§ **Given data**
= = = =

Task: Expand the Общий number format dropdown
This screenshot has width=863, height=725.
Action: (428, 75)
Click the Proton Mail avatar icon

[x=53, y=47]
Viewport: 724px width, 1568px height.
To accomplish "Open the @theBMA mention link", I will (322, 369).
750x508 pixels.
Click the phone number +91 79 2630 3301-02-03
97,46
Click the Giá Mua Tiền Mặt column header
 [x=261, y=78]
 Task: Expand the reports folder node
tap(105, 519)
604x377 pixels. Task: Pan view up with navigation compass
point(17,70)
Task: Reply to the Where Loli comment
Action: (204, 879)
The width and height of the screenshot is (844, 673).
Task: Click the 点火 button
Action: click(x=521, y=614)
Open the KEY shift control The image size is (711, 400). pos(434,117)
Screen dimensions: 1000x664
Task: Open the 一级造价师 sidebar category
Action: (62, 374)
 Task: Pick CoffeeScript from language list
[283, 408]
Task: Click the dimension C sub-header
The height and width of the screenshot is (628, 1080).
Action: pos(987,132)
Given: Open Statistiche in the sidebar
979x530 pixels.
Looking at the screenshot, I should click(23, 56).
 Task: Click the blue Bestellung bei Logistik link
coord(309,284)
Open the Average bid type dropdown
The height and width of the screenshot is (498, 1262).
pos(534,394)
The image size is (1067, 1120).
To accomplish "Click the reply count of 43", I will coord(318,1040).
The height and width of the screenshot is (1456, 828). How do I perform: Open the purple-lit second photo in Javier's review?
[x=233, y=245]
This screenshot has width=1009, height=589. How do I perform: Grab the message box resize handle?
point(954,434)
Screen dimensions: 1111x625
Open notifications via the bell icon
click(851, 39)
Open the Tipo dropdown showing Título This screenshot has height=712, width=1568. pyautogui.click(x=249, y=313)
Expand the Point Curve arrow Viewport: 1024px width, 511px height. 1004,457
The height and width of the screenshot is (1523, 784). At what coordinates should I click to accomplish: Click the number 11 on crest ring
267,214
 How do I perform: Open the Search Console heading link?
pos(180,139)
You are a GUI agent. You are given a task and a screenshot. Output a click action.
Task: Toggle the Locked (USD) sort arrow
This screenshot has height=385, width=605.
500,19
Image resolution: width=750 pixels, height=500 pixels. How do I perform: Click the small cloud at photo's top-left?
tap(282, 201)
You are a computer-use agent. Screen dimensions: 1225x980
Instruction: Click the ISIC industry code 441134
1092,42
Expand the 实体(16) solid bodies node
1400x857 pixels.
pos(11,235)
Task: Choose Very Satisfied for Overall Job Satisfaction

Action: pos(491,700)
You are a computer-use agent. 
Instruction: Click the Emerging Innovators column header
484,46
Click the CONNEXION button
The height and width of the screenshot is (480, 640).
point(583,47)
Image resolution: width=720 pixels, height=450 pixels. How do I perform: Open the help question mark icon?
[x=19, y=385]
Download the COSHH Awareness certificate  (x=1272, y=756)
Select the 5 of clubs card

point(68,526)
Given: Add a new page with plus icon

= = = =

§ **Instructions to follow**
Based on the entries above, give the number of lines with the string "arrow" and no further text.

§ **Answer for the task**
2